::: Exercise data :::

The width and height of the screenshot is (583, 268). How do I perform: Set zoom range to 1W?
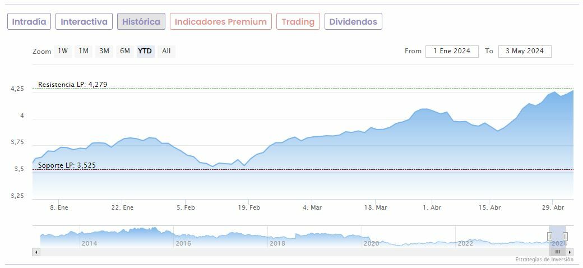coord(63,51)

:::
::: Exercise data :::

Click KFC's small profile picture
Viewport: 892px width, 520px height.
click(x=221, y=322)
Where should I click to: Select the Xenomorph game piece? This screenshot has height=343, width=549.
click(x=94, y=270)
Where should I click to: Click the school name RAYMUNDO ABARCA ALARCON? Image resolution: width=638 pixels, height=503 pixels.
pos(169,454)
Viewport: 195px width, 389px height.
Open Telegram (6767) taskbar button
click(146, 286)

:::

*Task prompt*. Out of the listing above, reproduce exactly the lines from the one with "Viewport: 892px width, 520px height." up to and including the one with "Viewport: 195px width, 389px height.".

*Task result*.
Viewport: 892px width, 520px height.
click(x=221, y=322)
Where should I click to: Select the Xenomorph game piece? This screenshot has height=343, width=549.
click(x=94, y=270)
Where should I click to: Click the school name RAYMUNDO ABARCA ALARCON? Image resolution: width=638 pixels, height=503 pixels.
pos(169,454)
Viewport: 195px width, 389px height.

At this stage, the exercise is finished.